Exercise goal: Every record below must be set down again exactly as given.

Supplied material:
┄┄┄┄┄┄┄┄┄┄┄┄┄┄┄┄┄┄┄┄

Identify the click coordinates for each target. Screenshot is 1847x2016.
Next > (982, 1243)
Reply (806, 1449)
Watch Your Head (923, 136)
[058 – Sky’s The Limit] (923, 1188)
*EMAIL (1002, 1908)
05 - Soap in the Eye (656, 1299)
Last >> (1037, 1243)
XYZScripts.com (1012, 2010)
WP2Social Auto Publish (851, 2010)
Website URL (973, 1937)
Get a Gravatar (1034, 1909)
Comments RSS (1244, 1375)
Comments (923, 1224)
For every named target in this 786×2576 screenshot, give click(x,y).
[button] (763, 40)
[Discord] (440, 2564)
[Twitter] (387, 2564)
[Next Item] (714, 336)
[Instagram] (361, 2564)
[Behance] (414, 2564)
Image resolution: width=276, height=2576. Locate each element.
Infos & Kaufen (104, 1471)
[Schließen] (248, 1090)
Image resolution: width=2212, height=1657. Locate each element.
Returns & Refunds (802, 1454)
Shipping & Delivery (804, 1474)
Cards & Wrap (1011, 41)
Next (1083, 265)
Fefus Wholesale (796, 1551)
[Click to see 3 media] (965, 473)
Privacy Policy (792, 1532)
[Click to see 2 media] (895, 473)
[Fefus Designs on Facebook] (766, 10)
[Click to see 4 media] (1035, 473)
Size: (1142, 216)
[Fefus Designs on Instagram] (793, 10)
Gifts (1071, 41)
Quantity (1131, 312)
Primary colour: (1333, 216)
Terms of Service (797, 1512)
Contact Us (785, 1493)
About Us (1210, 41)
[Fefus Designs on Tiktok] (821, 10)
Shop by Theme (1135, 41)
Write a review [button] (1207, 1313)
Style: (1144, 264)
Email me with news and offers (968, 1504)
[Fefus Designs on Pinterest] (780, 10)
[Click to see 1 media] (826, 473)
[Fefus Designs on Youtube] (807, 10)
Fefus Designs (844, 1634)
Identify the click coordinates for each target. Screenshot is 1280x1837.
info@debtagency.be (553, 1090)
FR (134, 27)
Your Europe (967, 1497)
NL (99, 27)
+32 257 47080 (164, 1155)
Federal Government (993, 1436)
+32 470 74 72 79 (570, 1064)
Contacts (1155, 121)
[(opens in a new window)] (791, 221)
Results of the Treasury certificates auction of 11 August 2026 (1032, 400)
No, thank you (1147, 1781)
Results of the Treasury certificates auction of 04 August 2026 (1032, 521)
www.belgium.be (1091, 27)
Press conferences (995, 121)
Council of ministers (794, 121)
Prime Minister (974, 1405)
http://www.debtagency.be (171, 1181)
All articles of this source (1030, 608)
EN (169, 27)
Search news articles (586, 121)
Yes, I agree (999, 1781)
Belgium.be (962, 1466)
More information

┄┄┄┄┄┄┄┄┄┄┄┄┄┄┄┄┄┄┄┄

Solution to the exercise:
Identify the click coordinates for each target. Screenshot is 1847x2016.
Next > (982, 1243)
Reply (806, 1449)
Watch Your Head (923, 136)
[058 – Sky’s The Limit] (923, 1188)
*EMAIL (1002, 1908)
05 - Soap in the Eye (656, 1299)
Last >> (1037, 1243)
XYZScripts.com (1012, 2010)
WP2Social Auto Publish (851, 2010)
Website URL (973, 1937)
Get a Gravatar (1034, 1909)
Comments RSS (1244, 1375)
Comments (923, 1224)
For every named target in this 786×2576 screenshot, give click(x,y).
[button] (763, 40)
[Discord] (440, 2564)
[Twitter] (387, 2564)
[Next Item] (714, 336)
[Instagram] (361, 2564)
[Behance] (414, 2564)
Image resolution: width=276, height=2576. Locate each element.
Infos & Kaufen (104, 1471)
[Schließen] (248, 1090)
Image resolution: width=2212, height=1657. Locate each element.
Returns & Refunds (802, 1454)
Shipping & Delivery (804, 1474)
Cards & Wrap (1011, 41)
Next (1083, 265)
Fefus Wholesale (796, 1551)
[Click to see 3 media] (965, 473)
Privacy Policy (792, 1532)
[Click to see 2 media] (895, 473)
[Fefus Designs on Facebook] (766, 10)
[Click to see 4 media] (1035, 473)
Size: (1142, 216)
[Fefus Designs on Instagram] (793, 10)
Gifts (1071, 41)
Quantity (1131, 312)
Primary colour: (1333, 216)
Terms of Service (797, 1512)
Contact Us (785, 1493)
About Us (1210, 41)
[Fefus Designs on Tiktok] (821, 10)
Shop by Theme (1135, 41)
Write a review [button] (1207, 1313)
Style: (1144, 264)
Email me with news and offers (968, 1504)
[Fefus Designs on Pinterest] (780, 10)
[Click to see 1 media] (826, 473)
[Fefus Designs on Youtube] (807, 10)
Fefus Designs (844, 1634)
Identify the click coordinates for each target. Screenshot is 1280x1837.
info@debtagency.be (553, 1090)
FR (134, 27)
Your Europe (967, 1497)
NL (99, 27)
+32 257 47080 (164, 1155)
Federal Government (993, 1436)
+32 470 74 72 79 (570, 1064)
Contacts (1155, 121)
[(opens in a new window)] (791, 221)
Results of the Treasury certificates auction of 11 August 2026 (1032, 400)
No, thank you (1147, 1781)
Results of the Treasury certificates auction of 04 August 2026 (1032, 521)
www.belgium.be (1091, 27)
Press conferences (995, 121)
Council of ministers (794, 121)
Prime Minister (974, 1405)
http://www.debtagency.be (171, 1181)
All articles of this source (1030, 608)
EN (169, 27)
Search news articles (586, 121)
Yes, I agree (999, 1781)
Belgium.be (962, 1466)
More information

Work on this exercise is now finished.